ON MEMORIAL DAY ... I ask all true, patriotic Americans - While you enjoy your parades, picnics and barbeques, please remember those who laid down their lives for you to have such celebrations.
Memorial Day is much more than a three-day weekend that marks the beginning of summer.
To many people, especially the nation's thousands of combat veterans, this day, which has a history stretching back all the way to the Civil War, is an important reminder of those who died in the service of their country. We should never forget its meaning and traditions. Sadly, the graves of the fallen are often ignored or neglected and many do not remember the proper flag etiquette for the day. Some people think the day is for honoring any and all dead - not just those fallen in service to our country.
Our citizens have become distracted from the spirit and meaning of the day. To me, it is NOT a holiday, but rather a HOLY DAY. It is a day of remembrance for those who have died in our nation's service!
Therefore, I feel it is my duty as the wife of a deployed U.S. Marine and as the President and Founder of Give2TheTroops, Inc. to educate those who do not understand the real significance of Memorial Day.
Memorial Day is dedicated for taking time to honor those who serve and have served, especially those who gave the ultimate sacrifice of their lives.
The first official Memorial Day celebration was held in the United States in May 1868, three years after the Civil War ended. On that day, which was then called Decoration Day, people remembered the war dead by decorating their graves with flowers.
Major General John A. Logan declared that Decoration Day should be observed on May 30. It is believed that date was chosen because flowers would be in bloom all over the country.
The poem below was written by WWI Colonel John McCrae. It expressed McCrae's grief over the row after row of graves of soldiers who had died on Flanders' battlefields (a region of western Belgium and northern France). The poem presented a striking image of the bright red flowers blooming among the rows of white crosses.
In Flanders Fields
By John McCrae
In Flanders fields the poppies blow
Between the crosses, row on row,
That mark our place; and in the sky
The larks, still bravely singing, fly.
Scarce heard amid the guns below.
We are the dead. Short days ago
We lived, felt dawn, saw sunset glow,
Loved, and were loved, and now we lie
In Flanders fields.
Take up our quarrel with the foe:
To you from failing hands we throw
The torch; be yours to hold it high.
If ye break faith with us who die
We shall not sleep, though poppies grow
In Flanders fields.
In 1915, inspired by "In Flanders Fields:, Moina Michael created her own poem:
We cherish too, the Poppy redShe then conceived of an idea to wear red poppies on Memorial Day in honor of those who died serving the nation during war. She was the first to wear one, and sold poppies to her friends and co-workers with the money going to benefit servicemen in need.On Memorial Day the flag should be flown at half-staff from sunrise until noon only, then raised briskly to the top of the staff until sunset, in honor of the nation's battle heroes.

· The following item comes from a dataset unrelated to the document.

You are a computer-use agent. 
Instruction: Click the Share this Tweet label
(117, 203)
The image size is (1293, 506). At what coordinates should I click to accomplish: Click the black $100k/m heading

That grows on fields where valor led,
It seems to signal to the skies
That blood of heroes never dies.
DID YOU KNOW? ... Memorial Day is celebrated at Arlington National National Cemetery with a ceremony in which a small American flag is placed on each grave. For the past 40 years, before each Memorial Day, Army Soldiers from the 3rd U.S. Infantry (The Old Guard) honor America's servicemen killed or wounded in action that are buried at Arlington National Cemetery by placing an American flag on each gravestone.
This tradition, called "flags in " has been an annual activity since 1948. Flags are placed on more than 260,000 gravesites at Arlington for Memorial Day. After the three-day weekend, the flags are removed.

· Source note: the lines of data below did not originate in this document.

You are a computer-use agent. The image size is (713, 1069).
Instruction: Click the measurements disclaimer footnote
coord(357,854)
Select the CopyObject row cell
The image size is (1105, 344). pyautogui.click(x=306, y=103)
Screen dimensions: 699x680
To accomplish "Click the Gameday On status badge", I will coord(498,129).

Also, it is customary for the President or Vice-President to give a speech honoring the contributions of the dead and lay a wreath at the Tomb of The Unknown Soldier.PLEASE REMEMBER OUR FALLEN TROOPS THIS WEEKEND!
Throughout our history, thousands of brave Americans have died serving their country and fighting for their beliefs. From the American Revolution to our current war in Iraq and Afghanistan, the numbers of battle deaths speak to the sacrifices our troops, and their families, have made.
4,435 - American Revolution (1775-1783)
2,260 - War of 1812 (1812-1815)
1,733 - Mexican War (1846-1848 )
140,414 (Union) and 74,524 (Confederate) - Civil War (1861-1865)
385 - Spanish-American War (1898-1902)
53,402 - World War I (1917-1918 )
291,557 - World War II (1941-1945)
33,686 - Korean War (1950-1953)
47,410 - Vietnam War (1964-1975)
147 - Gulf War (1990-1991)
4070 - Iraqi Freedom (Iraq) (2001-present)
496 - Operation Enduring Freedom (Afghanistan) (2001-present)
May God bless all our troops for their selflessness and sacrifices and may America never forget those who made the ultimate sacrifice for our country.